The recent chicanery surrounding energy/climate reform and now light bulbs are illuminating examples of why we cannot sit on our hands waiting for politicians to move the needle in the national sustainability agenda.

Here’s a recap of light bulb gate. Yep, I think it deserves a gate after The Inspired Economist forecast this populist uprising against better consumer technology.

First, US Representative Michele Bachmann (R-MN) broke with George W. Bush in 2008, drafing a bill that opposed the president’s plan to phase out the manufacturing of all incandescent light bulbs in the US by 2014 (she lost).

Then, the surge of Tea Party lawmakers that arrived in Washington in January decided to eventually scrap the former Speaker of the House Nancy Pelosi’s Capitol greening initiative.

And finally, Representative Bachmann, on her way to making inefficient energy a major theme of her 2012 presidential stump speech, has rejuvenated her efforts to defeat the incandescent light bulb phase out.

But sadly, according to The New York Times,  aspiring presidential candidates are not the only ones who oppose lower electricity bills:

“I do care about my carbon footprint, not to mention my light bill,” said Dana Carpender, a cookbook author in Bloomington, Ind. “But unless something dramatic happens to bring down the cost of alternatives, I will be stashing away a pile of incandescents.”

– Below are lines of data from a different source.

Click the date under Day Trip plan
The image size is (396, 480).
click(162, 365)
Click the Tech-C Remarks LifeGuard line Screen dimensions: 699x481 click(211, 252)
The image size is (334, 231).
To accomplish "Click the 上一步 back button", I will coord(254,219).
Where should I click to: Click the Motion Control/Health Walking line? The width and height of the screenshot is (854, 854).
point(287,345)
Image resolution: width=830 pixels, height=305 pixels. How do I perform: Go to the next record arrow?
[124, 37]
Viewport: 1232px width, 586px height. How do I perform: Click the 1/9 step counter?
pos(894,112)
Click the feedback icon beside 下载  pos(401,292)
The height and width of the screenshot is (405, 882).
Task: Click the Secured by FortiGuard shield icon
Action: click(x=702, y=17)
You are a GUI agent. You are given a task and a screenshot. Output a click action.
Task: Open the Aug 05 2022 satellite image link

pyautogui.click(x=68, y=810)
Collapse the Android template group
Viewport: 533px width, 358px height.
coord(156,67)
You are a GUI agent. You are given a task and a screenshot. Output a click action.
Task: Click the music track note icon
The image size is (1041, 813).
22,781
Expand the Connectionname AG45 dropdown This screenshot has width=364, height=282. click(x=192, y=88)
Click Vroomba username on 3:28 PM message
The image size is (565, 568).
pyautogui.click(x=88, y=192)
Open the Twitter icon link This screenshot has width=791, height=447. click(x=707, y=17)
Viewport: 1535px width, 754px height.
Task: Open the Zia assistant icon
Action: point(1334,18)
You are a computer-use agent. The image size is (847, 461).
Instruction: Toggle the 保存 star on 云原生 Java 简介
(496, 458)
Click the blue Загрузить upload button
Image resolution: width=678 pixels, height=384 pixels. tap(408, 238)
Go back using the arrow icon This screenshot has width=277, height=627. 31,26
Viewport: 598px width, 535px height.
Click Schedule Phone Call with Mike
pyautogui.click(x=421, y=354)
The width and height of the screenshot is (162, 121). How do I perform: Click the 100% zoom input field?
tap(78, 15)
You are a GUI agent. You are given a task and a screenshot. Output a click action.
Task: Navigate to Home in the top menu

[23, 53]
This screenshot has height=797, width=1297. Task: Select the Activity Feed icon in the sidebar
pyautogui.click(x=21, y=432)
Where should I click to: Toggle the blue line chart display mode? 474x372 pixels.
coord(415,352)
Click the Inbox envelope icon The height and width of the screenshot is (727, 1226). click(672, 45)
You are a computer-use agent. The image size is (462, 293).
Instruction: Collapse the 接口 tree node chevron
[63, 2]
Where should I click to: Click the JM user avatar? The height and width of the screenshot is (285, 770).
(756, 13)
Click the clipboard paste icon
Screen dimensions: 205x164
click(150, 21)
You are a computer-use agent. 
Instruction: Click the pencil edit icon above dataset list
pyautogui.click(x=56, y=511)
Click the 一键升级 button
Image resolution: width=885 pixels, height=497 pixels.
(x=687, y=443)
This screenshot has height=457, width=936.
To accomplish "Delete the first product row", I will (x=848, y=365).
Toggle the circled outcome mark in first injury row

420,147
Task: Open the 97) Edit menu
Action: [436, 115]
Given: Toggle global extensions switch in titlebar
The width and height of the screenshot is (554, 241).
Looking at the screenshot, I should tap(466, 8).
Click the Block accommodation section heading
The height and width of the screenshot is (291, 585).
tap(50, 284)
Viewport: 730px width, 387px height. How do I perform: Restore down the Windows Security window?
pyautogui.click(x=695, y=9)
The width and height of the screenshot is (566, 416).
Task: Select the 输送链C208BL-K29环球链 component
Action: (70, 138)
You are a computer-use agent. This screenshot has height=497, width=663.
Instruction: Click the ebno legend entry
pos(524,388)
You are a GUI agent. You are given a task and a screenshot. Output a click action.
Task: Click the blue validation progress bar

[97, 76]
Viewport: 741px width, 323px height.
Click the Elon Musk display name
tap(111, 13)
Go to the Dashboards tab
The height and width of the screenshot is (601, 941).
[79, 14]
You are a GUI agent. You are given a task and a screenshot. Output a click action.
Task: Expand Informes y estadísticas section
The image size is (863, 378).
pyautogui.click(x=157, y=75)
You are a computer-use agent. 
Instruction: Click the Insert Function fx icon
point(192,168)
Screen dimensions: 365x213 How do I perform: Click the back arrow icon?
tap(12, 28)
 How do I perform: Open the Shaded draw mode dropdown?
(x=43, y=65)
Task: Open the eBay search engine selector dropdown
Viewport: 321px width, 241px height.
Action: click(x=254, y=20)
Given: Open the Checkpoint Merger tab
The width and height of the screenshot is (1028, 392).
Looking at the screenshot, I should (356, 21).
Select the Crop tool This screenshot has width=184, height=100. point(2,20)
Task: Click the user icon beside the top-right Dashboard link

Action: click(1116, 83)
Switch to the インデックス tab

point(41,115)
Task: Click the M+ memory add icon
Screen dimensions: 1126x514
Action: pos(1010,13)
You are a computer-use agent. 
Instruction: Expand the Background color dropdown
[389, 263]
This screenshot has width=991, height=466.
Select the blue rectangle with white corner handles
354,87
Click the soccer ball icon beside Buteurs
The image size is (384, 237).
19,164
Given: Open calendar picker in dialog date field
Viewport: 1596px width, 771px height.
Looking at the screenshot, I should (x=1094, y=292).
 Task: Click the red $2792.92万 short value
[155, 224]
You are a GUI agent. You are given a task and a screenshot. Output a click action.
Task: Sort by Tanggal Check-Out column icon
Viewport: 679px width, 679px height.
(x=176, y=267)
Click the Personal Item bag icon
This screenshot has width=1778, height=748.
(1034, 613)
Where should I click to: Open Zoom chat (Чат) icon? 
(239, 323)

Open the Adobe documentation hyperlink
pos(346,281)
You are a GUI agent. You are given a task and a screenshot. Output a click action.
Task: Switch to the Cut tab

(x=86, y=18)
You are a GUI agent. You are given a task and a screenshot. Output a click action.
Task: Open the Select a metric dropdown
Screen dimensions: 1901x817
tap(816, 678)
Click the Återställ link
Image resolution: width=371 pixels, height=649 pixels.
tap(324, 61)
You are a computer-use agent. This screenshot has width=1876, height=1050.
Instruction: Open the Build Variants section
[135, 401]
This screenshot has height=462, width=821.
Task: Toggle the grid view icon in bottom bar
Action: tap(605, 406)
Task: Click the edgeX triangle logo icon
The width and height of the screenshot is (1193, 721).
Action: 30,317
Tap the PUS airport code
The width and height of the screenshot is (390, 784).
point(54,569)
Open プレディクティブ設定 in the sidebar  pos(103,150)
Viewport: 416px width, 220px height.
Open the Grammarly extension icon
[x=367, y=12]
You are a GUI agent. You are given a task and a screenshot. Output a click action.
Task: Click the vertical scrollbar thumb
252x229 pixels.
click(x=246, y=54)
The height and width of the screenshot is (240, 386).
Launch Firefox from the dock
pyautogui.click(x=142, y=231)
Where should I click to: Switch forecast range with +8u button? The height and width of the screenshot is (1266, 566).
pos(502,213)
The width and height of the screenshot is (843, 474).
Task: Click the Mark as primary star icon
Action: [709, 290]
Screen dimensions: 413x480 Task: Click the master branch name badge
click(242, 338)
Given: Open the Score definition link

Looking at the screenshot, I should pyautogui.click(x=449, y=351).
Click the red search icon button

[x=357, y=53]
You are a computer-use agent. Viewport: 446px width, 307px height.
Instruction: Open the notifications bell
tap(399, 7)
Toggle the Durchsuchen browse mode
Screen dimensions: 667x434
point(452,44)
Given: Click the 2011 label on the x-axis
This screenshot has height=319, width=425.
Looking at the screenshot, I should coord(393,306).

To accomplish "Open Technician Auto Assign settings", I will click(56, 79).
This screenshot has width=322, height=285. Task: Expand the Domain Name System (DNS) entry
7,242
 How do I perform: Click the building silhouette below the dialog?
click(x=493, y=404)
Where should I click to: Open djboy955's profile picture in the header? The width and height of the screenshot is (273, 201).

While political winds will always swirl around consumer issues with implicit environmental implications, Ms. Carpender probably makes a good point: Why are we phasing out incandescents if their replacements (CFL, LEDs) are deemed inferior and too expensive?

The answer is that business MUST see this noise as a market opportunity. Many people with friendly green consumer predilections loath CFLs given their harsh lumen, high price and concerns over mercury disposal. American firms like GE can do better.

We can’t let the hijacked Congress continue to trap us with Industrial Revolution-era lighting technology.

Business–manufacturers like GE and retailers like Wal-Mart–must lead. And that starts by winning the PR battle over suitable replacements to incandescent bulbs.